The old man shakes his head. “No. My place is here. The wives and children…they’re innocent, Captain Stone. And they need me,” he says. “You’ll send someone for them, won’t you?”

“Yes. But…not until tomorrow. What happens next… Get them somewhere safe… Indoors. Away from any of the men. You hear me?”

Tears tumble down Grace’s cheeks. She reaches for the man, and he grasps her fingers briefly. “Your life is yours again, Grace. Live it well.”

In the next second, he’s gone. Melting back into the shadows.

“Zephyr? Where’s this goddamn garage?” Connor asks.

The hacker’s voice is like a whole fuckin’ choir of angels in my ear. “Northeast of you. Wait for ten seconds, and you’ll have a distraction.”

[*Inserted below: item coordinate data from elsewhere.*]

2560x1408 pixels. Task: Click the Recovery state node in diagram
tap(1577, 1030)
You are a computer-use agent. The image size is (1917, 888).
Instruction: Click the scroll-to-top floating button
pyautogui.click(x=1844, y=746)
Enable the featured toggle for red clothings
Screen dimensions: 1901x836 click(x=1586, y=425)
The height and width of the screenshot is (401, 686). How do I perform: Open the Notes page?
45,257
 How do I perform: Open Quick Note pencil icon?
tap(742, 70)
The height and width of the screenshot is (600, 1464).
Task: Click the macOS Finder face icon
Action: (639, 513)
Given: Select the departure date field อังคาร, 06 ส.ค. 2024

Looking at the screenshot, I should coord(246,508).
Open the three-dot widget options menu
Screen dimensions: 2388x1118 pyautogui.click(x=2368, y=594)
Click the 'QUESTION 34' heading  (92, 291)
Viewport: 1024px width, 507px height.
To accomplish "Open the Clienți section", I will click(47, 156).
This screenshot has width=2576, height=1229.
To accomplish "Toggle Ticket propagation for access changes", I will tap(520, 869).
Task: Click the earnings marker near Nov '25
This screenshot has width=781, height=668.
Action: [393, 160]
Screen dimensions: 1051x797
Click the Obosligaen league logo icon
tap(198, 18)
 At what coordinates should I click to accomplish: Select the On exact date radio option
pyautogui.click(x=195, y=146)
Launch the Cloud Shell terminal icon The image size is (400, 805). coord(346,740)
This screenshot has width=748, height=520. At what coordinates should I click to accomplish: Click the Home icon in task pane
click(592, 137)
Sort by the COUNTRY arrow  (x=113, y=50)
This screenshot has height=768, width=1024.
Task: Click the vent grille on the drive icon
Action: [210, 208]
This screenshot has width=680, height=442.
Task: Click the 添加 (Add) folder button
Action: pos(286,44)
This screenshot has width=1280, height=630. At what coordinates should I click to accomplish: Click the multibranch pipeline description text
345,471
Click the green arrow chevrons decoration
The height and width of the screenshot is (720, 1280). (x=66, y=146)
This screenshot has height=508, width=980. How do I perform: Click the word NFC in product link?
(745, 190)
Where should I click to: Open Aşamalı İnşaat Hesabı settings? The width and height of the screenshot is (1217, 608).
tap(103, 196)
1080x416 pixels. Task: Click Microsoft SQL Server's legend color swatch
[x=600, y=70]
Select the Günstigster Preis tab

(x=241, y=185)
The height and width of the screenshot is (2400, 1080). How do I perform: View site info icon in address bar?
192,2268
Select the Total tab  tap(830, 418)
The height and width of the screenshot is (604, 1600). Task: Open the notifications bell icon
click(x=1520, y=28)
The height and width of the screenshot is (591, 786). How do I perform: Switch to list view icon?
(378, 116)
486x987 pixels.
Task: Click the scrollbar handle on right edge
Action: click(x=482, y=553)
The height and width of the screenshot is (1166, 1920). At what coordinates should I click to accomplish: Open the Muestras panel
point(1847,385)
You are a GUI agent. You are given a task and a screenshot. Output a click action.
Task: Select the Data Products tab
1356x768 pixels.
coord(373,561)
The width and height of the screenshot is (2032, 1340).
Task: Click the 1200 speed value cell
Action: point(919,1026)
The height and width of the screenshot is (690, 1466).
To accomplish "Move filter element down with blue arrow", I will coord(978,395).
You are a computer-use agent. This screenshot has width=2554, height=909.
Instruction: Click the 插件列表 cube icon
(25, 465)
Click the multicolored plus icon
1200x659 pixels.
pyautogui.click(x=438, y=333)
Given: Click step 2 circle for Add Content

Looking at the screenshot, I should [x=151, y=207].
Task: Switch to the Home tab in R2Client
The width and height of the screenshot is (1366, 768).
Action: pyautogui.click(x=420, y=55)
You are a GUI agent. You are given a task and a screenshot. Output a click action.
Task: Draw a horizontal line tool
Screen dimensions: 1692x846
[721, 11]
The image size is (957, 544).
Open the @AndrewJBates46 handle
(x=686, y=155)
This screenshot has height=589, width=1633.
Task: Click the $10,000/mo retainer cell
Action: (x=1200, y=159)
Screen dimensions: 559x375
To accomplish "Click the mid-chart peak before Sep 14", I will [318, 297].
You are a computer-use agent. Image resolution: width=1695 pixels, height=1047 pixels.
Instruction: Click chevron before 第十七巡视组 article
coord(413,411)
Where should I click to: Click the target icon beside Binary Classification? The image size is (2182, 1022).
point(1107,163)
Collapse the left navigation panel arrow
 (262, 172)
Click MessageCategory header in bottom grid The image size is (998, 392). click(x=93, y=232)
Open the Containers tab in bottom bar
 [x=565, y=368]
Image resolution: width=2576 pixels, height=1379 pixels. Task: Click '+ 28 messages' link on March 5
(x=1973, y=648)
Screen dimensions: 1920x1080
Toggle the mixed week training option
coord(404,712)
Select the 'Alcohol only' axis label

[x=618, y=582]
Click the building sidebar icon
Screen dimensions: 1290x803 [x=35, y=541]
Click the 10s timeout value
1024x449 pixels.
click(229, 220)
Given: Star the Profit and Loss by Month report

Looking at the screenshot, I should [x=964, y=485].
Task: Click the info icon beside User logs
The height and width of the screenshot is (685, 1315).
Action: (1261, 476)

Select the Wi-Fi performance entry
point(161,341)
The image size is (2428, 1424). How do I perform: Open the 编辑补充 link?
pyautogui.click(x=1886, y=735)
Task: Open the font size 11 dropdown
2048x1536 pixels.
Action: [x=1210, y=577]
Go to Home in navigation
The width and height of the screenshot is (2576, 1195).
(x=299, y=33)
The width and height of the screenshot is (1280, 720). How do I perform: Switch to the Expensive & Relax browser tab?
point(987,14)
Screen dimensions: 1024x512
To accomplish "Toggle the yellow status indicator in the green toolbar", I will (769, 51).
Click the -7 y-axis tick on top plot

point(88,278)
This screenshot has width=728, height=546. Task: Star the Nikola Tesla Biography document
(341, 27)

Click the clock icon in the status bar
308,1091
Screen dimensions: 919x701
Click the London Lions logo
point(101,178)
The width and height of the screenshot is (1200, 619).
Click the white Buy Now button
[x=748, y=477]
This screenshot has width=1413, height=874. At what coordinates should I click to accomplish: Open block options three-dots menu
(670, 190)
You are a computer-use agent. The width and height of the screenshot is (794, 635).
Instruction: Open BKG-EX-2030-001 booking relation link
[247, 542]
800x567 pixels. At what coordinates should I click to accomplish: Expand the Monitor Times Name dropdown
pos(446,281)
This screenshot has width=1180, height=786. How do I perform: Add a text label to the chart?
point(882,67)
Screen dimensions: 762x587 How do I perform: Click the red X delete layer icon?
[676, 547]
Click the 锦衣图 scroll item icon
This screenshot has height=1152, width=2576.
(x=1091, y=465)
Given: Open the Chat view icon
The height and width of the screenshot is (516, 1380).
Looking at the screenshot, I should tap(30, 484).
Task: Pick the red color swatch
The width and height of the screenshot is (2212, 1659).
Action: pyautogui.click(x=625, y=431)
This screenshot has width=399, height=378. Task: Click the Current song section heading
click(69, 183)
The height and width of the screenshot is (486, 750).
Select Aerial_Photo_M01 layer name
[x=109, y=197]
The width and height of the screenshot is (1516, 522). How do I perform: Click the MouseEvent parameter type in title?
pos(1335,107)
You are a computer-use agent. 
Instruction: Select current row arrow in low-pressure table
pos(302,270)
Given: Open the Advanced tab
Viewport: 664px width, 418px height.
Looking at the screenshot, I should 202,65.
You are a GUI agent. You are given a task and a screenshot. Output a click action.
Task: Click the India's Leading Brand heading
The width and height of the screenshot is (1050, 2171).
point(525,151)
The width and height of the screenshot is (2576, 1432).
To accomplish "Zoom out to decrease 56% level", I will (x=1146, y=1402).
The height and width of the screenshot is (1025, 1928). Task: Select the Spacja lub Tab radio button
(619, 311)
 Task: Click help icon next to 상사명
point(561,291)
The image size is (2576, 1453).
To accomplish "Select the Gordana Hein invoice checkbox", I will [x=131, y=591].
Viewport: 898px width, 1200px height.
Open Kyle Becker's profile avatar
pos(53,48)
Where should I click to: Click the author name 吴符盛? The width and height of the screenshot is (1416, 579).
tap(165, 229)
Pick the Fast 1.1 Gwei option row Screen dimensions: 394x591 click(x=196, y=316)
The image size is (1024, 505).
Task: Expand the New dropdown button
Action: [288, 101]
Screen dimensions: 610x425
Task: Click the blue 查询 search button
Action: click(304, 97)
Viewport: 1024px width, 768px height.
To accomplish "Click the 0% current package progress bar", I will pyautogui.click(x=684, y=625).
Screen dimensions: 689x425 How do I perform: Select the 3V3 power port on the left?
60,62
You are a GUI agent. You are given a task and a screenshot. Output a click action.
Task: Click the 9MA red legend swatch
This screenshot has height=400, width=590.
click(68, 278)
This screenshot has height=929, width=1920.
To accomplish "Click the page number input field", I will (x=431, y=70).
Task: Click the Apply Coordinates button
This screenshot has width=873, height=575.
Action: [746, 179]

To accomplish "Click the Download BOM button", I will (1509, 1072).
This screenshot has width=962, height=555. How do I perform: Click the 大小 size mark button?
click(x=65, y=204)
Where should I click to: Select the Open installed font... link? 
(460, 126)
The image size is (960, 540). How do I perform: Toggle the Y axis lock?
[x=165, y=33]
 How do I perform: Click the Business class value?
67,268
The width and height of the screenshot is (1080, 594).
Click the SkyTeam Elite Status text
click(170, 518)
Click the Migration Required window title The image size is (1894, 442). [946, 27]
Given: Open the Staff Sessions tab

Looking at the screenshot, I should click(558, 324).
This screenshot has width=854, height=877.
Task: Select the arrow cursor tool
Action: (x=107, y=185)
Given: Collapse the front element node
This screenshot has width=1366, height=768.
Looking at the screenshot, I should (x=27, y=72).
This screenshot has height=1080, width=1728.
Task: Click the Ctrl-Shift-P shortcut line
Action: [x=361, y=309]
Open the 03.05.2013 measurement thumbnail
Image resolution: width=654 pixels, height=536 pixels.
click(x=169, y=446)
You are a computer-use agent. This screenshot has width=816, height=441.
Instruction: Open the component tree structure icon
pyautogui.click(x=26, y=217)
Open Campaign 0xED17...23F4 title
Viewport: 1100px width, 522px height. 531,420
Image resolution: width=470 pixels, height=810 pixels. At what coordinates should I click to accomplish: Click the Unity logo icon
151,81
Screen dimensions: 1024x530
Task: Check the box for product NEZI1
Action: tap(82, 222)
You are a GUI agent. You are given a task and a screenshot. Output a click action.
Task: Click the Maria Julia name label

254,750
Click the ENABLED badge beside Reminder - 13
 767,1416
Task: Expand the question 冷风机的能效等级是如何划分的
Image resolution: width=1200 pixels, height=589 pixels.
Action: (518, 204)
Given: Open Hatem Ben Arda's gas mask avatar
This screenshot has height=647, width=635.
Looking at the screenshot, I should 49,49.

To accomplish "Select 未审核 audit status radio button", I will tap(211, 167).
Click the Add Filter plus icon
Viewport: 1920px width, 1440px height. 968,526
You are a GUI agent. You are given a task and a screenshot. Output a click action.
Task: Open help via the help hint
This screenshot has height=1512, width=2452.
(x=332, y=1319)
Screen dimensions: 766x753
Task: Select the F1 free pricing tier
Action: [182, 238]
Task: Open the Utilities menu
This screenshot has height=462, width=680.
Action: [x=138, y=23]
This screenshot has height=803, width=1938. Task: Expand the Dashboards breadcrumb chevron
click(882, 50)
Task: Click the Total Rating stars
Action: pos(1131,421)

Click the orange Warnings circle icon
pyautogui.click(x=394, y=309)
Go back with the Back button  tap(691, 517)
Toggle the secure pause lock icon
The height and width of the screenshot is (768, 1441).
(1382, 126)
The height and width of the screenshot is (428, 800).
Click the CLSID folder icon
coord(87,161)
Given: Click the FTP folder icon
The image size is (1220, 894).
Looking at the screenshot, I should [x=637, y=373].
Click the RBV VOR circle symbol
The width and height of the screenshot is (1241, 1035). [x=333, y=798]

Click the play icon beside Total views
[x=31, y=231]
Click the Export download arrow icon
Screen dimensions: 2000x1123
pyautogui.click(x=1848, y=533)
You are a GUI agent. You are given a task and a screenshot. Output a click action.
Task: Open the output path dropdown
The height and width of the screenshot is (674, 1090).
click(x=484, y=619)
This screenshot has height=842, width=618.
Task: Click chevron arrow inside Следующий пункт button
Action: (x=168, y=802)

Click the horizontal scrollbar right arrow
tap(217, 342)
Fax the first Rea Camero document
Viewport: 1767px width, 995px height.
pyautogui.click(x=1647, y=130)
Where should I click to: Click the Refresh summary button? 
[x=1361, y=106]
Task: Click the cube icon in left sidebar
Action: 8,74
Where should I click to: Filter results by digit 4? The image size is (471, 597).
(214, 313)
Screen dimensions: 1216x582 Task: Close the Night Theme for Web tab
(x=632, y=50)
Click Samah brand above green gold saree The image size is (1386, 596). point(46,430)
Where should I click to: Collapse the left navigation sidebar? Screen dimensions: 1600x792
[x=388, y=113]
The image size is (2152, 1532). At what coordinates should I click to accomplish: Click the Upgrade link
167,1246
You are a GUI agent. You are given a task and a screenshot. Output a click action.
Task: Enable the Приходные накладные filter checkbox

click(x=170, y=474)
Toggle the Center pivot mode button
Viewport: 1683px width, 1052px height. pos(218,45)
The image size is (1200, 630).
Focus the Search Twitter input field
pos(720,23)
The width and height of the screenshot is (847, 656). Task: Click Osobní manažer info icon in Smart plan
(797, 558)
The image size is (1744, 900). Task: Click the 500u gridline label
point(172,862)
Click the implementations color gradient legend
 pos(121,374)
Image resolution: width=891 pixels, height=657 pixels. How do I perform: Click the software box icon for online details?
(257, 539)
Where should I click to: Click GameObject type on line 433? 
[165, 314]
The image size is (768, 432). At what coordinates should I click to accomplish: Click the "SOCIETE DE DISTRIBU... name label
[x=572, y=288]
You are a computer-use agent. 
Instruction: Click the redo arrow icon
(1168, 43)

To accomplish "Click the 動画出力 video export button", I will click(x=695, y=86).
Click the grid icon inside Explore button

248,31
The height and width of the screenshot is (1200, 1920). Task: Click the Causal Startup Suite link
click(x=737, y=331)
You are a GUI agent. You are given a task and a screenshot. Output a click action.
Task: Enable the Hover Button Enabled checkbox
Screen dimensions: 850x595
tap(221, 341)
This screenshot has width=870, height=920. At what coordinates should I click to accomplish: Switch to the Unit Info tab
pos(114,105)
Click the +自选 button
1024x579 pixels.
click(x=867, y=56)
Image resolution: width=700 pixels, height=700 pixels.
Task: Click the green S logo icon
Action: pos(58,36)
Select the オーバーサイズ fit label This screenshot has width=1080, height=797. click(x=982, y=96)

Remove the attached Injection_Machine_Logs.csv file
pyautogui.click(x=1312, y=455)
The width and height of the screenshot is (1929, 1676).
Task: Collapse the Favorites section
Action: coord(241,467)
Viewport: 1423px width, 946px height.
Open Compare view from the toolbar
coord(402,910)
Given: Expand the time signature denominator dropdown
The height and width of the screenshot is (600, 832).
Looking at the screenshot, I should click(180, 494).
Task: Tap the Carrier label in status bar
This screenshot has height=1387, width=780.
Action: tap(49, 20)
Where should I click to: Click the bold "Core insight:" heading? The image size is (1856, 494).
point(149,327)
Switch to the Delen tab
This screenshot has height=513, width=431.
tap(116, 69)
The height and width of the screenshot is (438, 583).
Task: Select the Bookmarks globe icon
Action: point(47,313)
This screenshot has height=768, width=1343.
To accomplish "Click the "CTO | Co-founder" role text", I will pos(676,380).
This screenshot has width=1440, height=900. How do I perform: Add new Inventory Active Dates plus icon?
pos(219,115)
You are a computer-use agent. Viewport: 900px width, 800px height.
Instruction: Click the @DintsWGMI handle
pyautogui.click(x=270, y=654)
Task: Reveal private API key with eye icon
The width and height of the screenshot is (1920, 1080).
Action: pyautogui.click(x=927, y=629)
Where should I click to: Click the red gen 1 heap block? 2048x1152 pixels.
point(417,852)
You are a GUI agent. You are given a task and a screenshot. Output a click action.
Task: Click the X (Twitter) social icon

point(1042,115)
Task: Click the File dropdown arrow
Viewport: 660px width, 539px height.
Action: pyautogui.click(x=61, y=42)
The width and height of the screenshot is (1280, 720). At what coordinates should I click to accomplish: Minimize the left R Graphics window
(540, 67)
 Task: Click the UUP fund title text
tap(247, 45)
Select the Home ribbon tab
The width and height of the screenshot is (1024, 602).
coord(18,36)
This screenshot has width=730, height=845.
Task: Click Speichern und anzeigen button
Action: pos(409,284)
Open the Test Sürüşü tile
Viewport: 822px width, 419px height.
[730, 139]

They’re some of the longest seconds of my life.

“Now. Everyone move!” The order shakes us all loose. Connor goes first, Jasper close behind. Hardison carries Parker next, and I hold Grace close, bringing up the rear.

One of the drones flies over our heads, and a second later, Zephyr calls out, “Get ready for a big boom, folks.”

“Parker, it’s gonna get loud,” Hardison warns.

She flinches, while Grace winds her arms around my neck and buries her face against my chest.

The percussion blast is strong enough I feel it all the way down to my toes. Grace jerks in my arms, a tiny whimper escaping her lips.

The effect is immediate. Men scatter, the gunfire dies down, and the battlefield collapses into silence and smoke. Thank God the women and children ran for their homes the second the shooting started.

Prophet is nothin’ more than a smoldering heap of burnt skin and blood, and my body unclenches a fraction. We’re safe. We should be safe. As long as Sandoval kept his word.

Inside the garage, more than a dozen vehicles wait. Jasper beelines for a white van.

“No!” Grace cries, panic sharp in her voice, clawing at me like the van itself might swallow her whole. “Took…me.”

Jasper stops inches away, frowns, then scans the place again. “Not the van, then.” He points at a newer pickup, clean, with a backseat. “That’ll have to do.”

Connor climbs into the bed, rifle at the ready. Jasper swings behind the wheel. Hardison and I get Grace and Parker into the back seat. We wedge in tight, me supporting Grace, Hardison bracing Parker.